5. Temporal Tracking and Applications

The sLSP produces a time–frequency representation capable of tracking nonstationary phenomena, mode switching, and transient periodicities. Key scientific applications include:

  • Detection and monitoring of time-varying stellar pulsations, as in δ\delta Scuti stars where the sLSP can distinguish genuine frequencies from super-Nyquist aliasing by revealing stable versus modulated features in the time–frequency matrix (Yang et al., 24 Jul 2025).
  • Discrimination of persistent versus transient periodicities in stochastic light curves of quasars, and assessment of periodic signal stability amidst red noise backgrounds (DRW) and sampling artifacts (1012.3779).
  • Mapping of evolution (appearance, growth, decay) of periodic signatures due to starspots, accretion, or orbital phenomena, with significance analysis adapted to the local data conditions (Santos et al., 2016, Lu et al., 2022).
  • Correction for changes in noise properties and data quality (heteroscedasticity, variable background noise) within large surveys or multi-instrument datasets.

The sLSP is therefore particularly advantageous for astrophysical time-series analysis, enabling robust, localized detection in conditions where both the underlying processes and noise characteristics are time-dependent.

While powerful, the sLSP as constructed requires window-by-window estimation of data statistics and noise covariances, entailing higher computational costs than static periodograms. Window length must be selected to balance time resolution (shorter windows) against frequency resolution and statistical stability (longer windows). Too short a window reduces sensitivity to long-period signals and increases false-alarm rates; too long a window may average over essential nonstationary behavior (Santos et al., 2016, Yang et al., 24 Jul 2025).

The sLSP’s matrix whitening procedure assumes that the noise within each window is sufficiently approximated as locally stationary, and that local covariance estimation is statistically stable (i.e., windows contain enough data points for meaningful estimation).

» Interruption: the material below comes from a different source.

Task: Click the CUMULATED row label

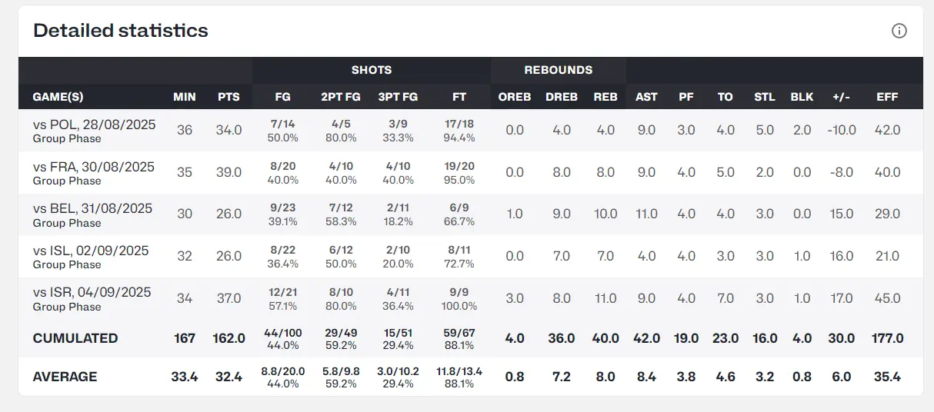Action: (x=75, y=338)
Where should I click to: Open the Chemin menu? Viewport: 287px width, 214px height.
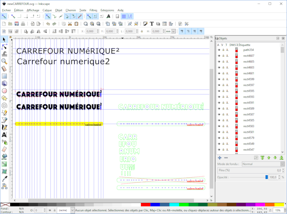click(x=71, y=10)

Direct simulation studies and method comparisons show that even in challenging regimes (irregular cadence, colored noise, few cycles per window), the matrix sLSP maintains standard detection statistics and enables the use of uniform, frequency-independent thresholds for peak identification (1006.2473). In contrast, classical LSP and sliding implementations that do not account for noise correlations may yield biased or misleading results in these regimes.

7. Implications for Asteroseismic and Time-Domain Surveys

In large-scale asteroseismic analyses, such as the paper of Kepler δ\delta Scuti stars (Yang et al., 24 Jul 2025), the sLSP enables clean separation of intrinsic, stable pulsations from aliasing artifacts due to instrumental cadence and super-Nyquist signal reflection. By monitoring the amplitude modulation within narrow frequency bands as a function of time, sLSP detects temporally periodic modulations characteristic of aliases and confirms or refutes the status of candidate frequencies. This increases the reliability and “cleanliness” of modal frequency lists, which are critical for robust stellar modeling and interpretation.

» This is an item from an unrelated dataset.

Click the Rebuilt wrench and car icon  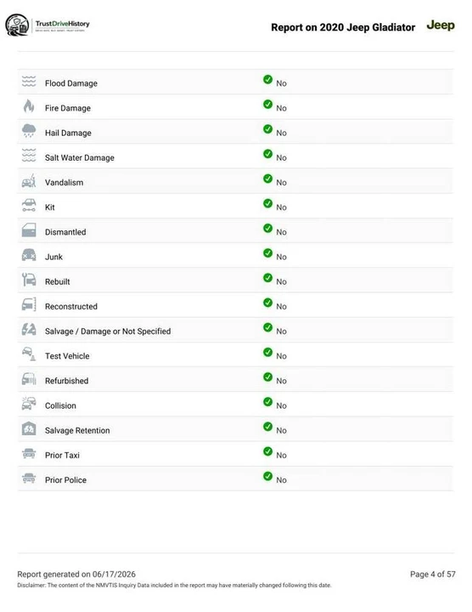pyautogui.click(x=29, y=280)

In time-domain surveys (e.g., LSST), the sLSP is a valuable diagnostic for understanding the physical origin of identified periodicities, for tracking variability sources, and for distinguishing genuine periodicities from features caused by nonstationary noise, windowing effects, or red noise backgrounds (1012.3779). It also provides a pathway for consistent false-alarm calibration across diverse datasets.

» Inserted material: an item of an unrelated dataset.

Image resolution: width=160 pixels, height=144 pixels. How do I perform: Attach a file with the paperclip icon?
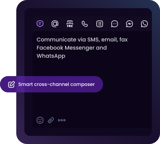click(51, 120)
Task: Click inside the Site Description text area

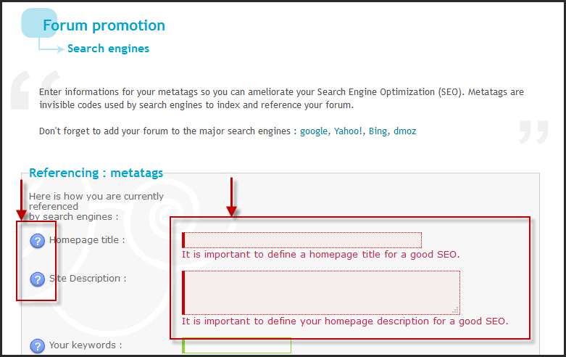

In summary, the sliding Lomb–Scargle periodogram, as formalized in the matrix-algebra framework, is a rigorous and robust technique for local spectral analysis of unevenly sampled, noisy, and nonstationary time series. By combining localized whitening transformations, covariance modeling, and standardized detection thresholds, it enables scientifically reliable detection and temporal monitoring of periodic signals under the realistic complexities present in contemporary astronomical and geophysical datasets.